▸ What the exercise asks
From the line containing "Where should I" to the last line of the data, both included, transcribe each line exactly, leaving out pictures and adding nothing.
Top of Entries provided
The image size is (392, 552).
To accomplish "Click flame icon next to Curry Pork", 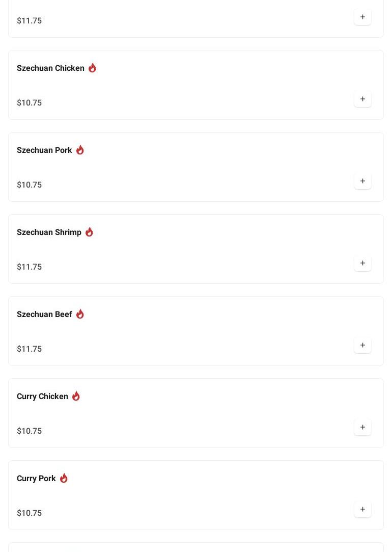I will tap(64, 478).
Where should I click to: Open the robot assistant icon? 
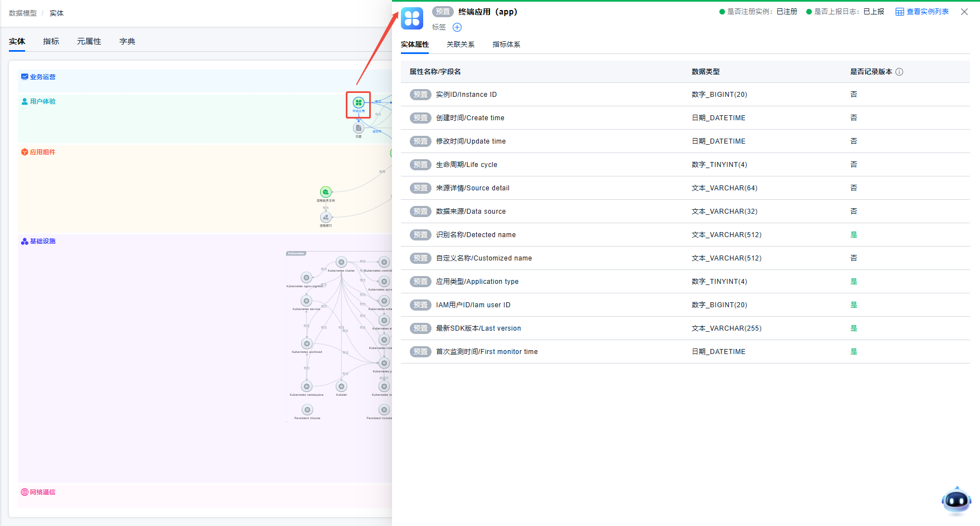click(956, 501)
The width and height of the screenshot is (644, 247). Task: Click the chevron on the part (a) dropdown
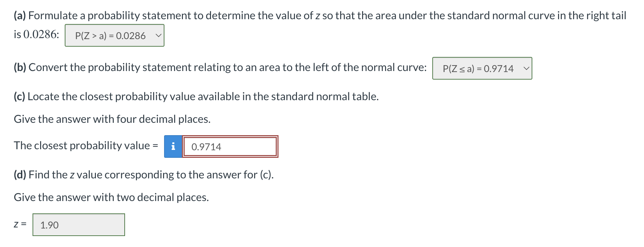[158, 35]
Bottom of Entries provided
▸ Exercise solution
Where should I click to: Open the robot assistant icon? 
click(956, 501)
The width and height of the screenshot is (644, 247). Task: Click the chevron on the part (a) dropdown
[158, 35]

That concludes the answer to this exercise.